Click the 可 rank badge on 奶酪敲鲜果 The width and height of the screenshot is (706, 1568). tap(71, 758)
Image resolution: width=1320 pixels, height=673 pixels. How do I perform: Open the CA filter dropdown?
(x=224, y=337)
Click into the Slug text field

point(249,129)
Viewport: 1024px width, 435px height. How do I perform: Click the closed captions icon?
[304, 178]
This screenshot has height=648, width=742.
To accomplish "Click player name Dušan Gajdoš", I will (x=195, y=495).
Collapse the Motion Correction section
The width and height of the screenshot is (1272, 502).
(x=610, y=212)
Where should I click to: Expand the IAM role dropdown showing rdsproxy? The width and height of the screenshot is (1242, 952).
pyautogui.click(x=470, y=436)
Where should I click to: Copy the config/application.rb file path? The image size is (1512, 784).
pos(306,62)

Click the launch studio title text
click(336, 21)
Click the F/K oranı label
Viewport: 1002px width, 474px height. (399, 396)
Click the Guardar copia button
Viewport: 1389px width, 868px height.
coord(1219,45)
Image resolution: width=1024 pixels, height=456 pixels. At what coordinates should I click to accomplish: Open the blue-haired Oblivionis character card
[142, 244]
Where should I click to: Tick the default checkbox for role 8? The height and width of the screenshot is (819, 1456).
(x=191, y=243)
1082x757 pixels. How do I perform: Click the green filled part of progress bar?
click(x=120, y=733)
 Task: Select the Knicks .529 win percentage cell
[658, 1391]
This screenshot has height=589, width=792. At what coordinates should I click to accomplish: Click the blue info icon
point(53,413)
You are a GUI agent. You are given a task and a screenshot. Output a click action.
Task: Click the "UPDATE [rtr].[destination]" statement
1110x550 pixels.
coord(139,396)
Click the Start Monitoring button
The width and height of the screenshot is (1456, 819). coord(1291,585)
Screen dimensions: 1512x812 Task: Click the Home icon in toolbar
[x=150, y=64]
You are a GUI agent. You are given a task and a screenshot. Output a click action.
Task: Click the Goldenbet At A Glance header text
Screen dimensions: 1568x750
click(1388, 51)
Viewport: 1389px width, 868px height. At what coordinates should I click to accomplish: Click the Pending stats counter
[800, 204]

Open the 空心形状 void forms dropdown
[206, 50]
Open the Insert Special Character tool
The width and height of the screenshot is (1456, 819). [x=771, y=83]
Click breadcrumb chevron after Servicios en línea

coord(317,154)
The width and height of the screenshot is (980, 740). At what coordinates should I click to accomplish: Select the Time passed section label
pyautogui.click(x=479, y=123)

───

Reproduce the records verbatim, from the very first line up to and including the line that contains "click(336, 21)".

Click the 可 rank badge on 奶酪敲鲜果 The width and height of the screenshot is (706, 1568). tap(71, 758)
Image resolution: width=1320 pixels, height=673 pixels. How do I perform: Open the CA filter dropdown?
(x=224, y=337)
Click into the Slug text field

point(249,129)
Viewport: 1024px width, 435px height. How do I perform: Click the closed captions icon?
[304, 178]
This screenshot has height=648, width=742.
To accomplish "Click player name Dušan Gajdoš", I will (x=195, y=495).
Collapse the Motion Correction section
The width and height of the screenshot is (1272, 502).
(x=610, y=212)
Where should I click to: Expand the IAM role dropdown showing rdsproxy? The width and height of the screenshot is (1242, 952).
pyautogui.click(x=470, y=436)
Where should I click to: Copy the config/application.rb file path? The image size is (1512, 784).
pos(306,62)

Click the launch studio title text
click(336, 21)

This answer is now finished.